Become a member of the National Secular Society today! Together, we can separate religion and state for greater freedom and fairness.

Latest updates

Teenager studying

NSS broadly welcomes changes to RE and RSE in Welsh curriculum

Posted: Wed, 1 May 2019 15:07

The National Secular Society has expressed broad support for reforms to the teaching of religion, relationships and sex which have been announced in the new curriculum for schools in Wales.

The curriculum includes an explicit reference to pupils learning about "non-religious worldviews" for the first time and moves religious education (RE) into a wider area of Humanities study.

It also includes a statutory requirement on schools to teach Relationships and Sex Education (RSE), which it describes as "a key enabler of health and well-being".

But the NSS has warned the curriculum will allow faith schools to continue to use RE to promote their worldview and to distort RSE.

The NSS has engaged with Welsh education ministers and officials throughout the drafting process.

The curriculum, which will be introduced in 2022 for all children currently in Year 3 or below, will see teaching organised around six "areas of learning and experience" (AoLEs).

RE will remain a statutory requirement and be contained in an AoLE on Humanities.

Humanities

The Humanities AoLE is described as "central to learners becoming ethical, informed citizens of Wales and the world through engaging with contemporary and historical issues, exploring human experiences on their own doorstep and across the globe, and contemplating different perspectives".

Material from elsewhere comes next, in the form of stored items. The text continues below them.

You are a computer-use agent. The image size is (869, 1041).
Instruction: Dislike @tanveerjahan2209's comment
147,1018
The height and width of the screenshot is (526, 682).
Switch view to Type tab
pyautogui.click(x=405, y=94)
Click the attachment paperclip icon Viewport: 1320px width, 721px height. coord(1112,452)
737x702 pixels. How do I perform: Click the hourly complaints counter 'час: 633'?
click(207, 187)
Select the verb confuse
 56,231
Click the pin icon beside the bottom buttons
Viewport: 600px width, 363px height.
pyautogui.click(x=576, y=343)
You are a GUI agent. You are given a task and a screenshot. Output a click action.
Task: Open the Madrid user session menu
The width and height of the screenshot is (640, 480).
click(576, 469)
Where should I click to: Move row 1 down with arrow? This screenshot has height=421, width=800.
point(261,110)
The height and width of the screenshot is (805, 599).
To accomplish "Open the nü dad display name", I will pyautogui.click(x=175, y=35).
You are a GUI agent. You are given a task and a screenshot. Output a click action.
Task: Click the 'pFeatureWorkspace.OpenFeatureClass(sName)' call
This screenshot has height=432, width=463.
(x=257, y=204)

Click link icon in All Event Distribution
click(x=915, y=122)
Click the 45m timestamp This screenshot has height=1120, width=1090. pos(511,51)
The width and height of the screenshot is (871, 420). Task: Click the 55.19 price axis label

The new curriculum means that RE must cover a range of religious views and "non-religious worldviews" that are "analogous to religions". This replaces a requirement that RE syllabuses reflect that "the religious traditions in Great Britain are in the main Christian, whilst taking account of the teaching and practices of other principal religions in Great Britain".

The curriculum will allow faith schools to continue to teach RE from a religious perspective.

It will also continue to allow religious groups to inspect RE in voluntary aided faith schools and some voluntary controlled (VC) faith schools. The Welsh education inspectorate Estyn will inspect RE in other VC schools.

Under the proposals bodies which determine RE curricula locally – Standing Advisory Councils for RE (SACREs) and Agreed Syllabus Conferences (ASCs) – will adapt and oversee, rather than create, the RE curriculum. SACREs, ASCs and faith schools will still have significant influence over syllabuses.

The NSS campaigns for the abolition of SACREs and ASCs and the introduction of a national entitlement to an impartial curriculum about the diversity of religious and non-religious worldviews.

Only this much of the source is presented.